GIVEN PASSAGE:
Who could forget the heart-wrenching classic that is The Iron Giant? Adapted from Ted Hughes’ Cold War fable and directed by Brad Bird, the animated sci-fi film revolves around the story of 9-year-old Hogarth Hughes (Eli Marienthal), who one day discovers a massive robot from outer space. Despite initial fear and misunderstanding from the townsfolk and the government, Hogarth befriends the gentle giant (voiced by Vin Diesel), teaching him about humans and their ways. When the military arrives to destroy the giant, Hogarth must rally his friends to protect this new one.

The Iron Giant humanizes its titular robotic character effectively, with the huge hunk of metal revealed to have a heart as he and Hogarth share exciting experiences. The film’s vibrant visual style makes it easy to watch even today, but it isn’t too unique, as it’s The Iron Giant‘s tear-jerking story that makes it so unforgettable and gives it a special place in many fans’ childhoods.

3. Snow White and the Seven Dwarfs (1937)

Snow White holding an apple from the Evil Queen in Snow White and the Seven Dwarfs
RKO Radio Pictures

The film that started it all, Snow White and the Seven Dwarfs is the first full-length animated feature. Based on the Brothers Grimm’s 1812 fairy tale, the legendary Disney movie follows the story of Snow White (Adriana Caselotti), a young princess who flees into the forest to escape her jealous stepmother, the Evil Queen (Lucille La Verne). There, she befriends seven lovable dwarfs and is temporarily safe. Eventually, the Evil Queen, disguised as an old hag, tricks Snow White into eating a poisoned apple, leading to a deep slumber from which only true love’s kiss can awaken her.

Despite premiering almost 90 years ago, Snow White remains one of Disney’s best animated movies, thanks in large part to its monumental role in introducing the medium and setting a high standard while doing so. It showed animation’s potential on the big screen and is an unbelievably stunning and timeless effort that has enchanted several generations.

2. Spider-Man: Into the Spider-Verse (2018)

The alternate versions of Spider-Man from "Spider-Man: Into the Spider-Verse."
Sony Pictures Animation

The superhero genre has been struggling to find its footing because of oversaturation, but Spider-Man: Into the Spider-Verse was the rare exception that reminded fans what they love about those types of stories in the first place. Directed by Bob Persichetti, Peter Ramsey, and Rodney Rothman, the film serves as an origin story for Miles Morales (Shameik Moore), a teenager from Brooklyn who gains new abilities after being bitten by a radioactive spider. Miles soon teams up with various versions of Spider-Man from different dimensions to stop the Kingpin’s (Liev Schreiber) sinister plot to tear apart the fabric of reality.

EXERCISES:
• a. In the animated film rankings, change "Brooklyn" to "Queens" and write out the passage from "The superhero genre" up to and including "fabric of reality.".
• b. Answer from the animated film rankings:
(i) Who voices the giant in The Iron Giant?
(ii) In what year was the Brothers Grimm fairy tale behind Snow White and the Seven Dwarfs published?
(iii) Who voices Miles Morales in Spider-Man: Into the Spider-Verse?
• c. Continue the animated film rankings from their last sentence.
The data below has no connection to the animated film rankings.

RECORDED DATA:
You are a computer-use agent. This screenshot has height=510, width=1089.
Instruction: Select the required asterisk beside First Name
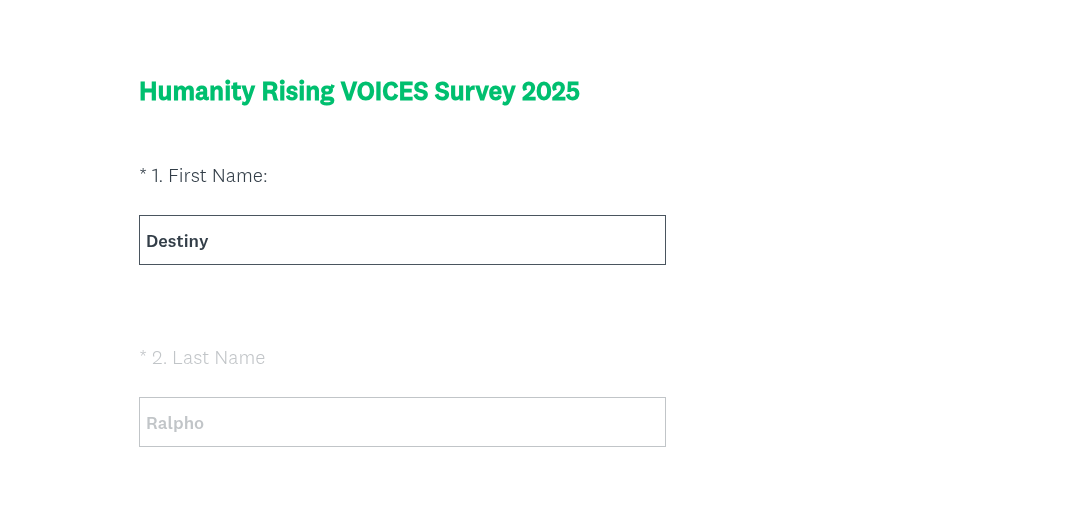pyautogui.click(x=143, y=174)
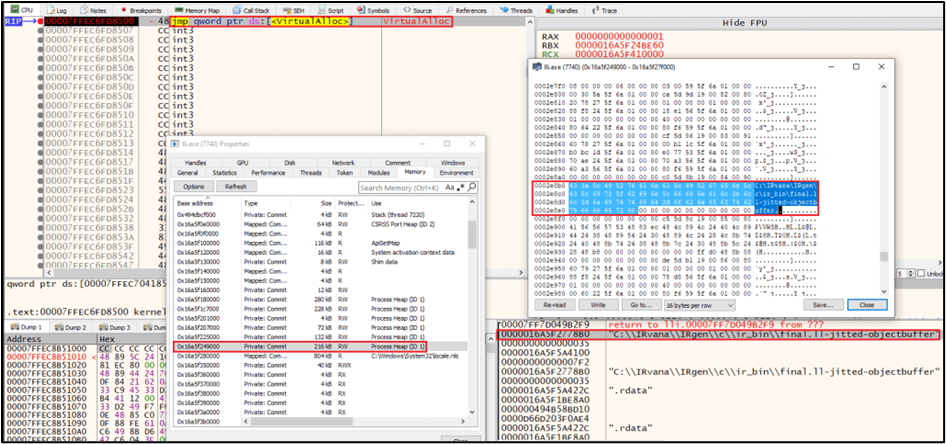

RESPONSE LIST:
• a.
The superhero genre has been struggling to find its footing because of oversaturation, but Spider-Man: Into the Spider-Verse was the rare exception that reminded fans what they love about those types of stories in the first place. Directed by Bob Persichetti, Peter Ramsey, and Rodney Rothman, the film serves as an origin story for Miles Morales (Shameik Moore), a teenager from Queens who gains new abilities after being bitten by a radioactive spider. Miles soon teams up with various versions of Spider-Man from different dimensions to stop the Kingpin’s (Liev Schreiber) sinister plot to tear apart the fabric of reality.

• b.
(i) Vin Diesel
(ii) 1812
(iii) Shameik Moore

• c.
Loosely based on the Amazing Spider-Man story arc Spider-Verse and other Ultimate Marvel comics, Into the Spider-Verse became an instant classic thanks for its clear love for the character and source materials. Its dynamic visuals and gorgeous, frenetic art styles make it feel like viewers are watching the comics come to life. Miles’ genuinely touching story is just the cherry on top. Now, fans are looking forward to the final part of the trilogy, Spider-Man: Beyond the Spider-Verse.

1. Spirited Away (2001)

Chihiro sitting with No-Face in Spirited Away.
Toho

Director Hayao Miyazaki’s best movie to date, Spirited Away is a beautiful animated fantasy film that follows the misadventures of 10-year-old Chihiro (Rumi Hiiragi). The young girl stumbles into a mysterious world of spirits while moving to a new neighborhood with her parents, who are turned into pigs. Separated from her family and trapped in a magical bathhouse run by the witch Yubaba (Mari Natsuki), Chihiro must face her fears and frightening creatures to free herself and her family from the spirit world.

Undoubtedly the most popular Studio Ghibli film, Spirited Away became an international sensation thanks to its one-of-a-kind world-building that incorporates Japanese myth and culture. This is paired with mesmerizing, dynamic, and unique visuals, in the signature Ghibli style that has become recognizable around the world. At its core, of course, is a profound coming-of-age tale about a girl who finds her courage in the most unexpected place. Her heartfelt story and the film’s technical marvels make the movie the best of the best.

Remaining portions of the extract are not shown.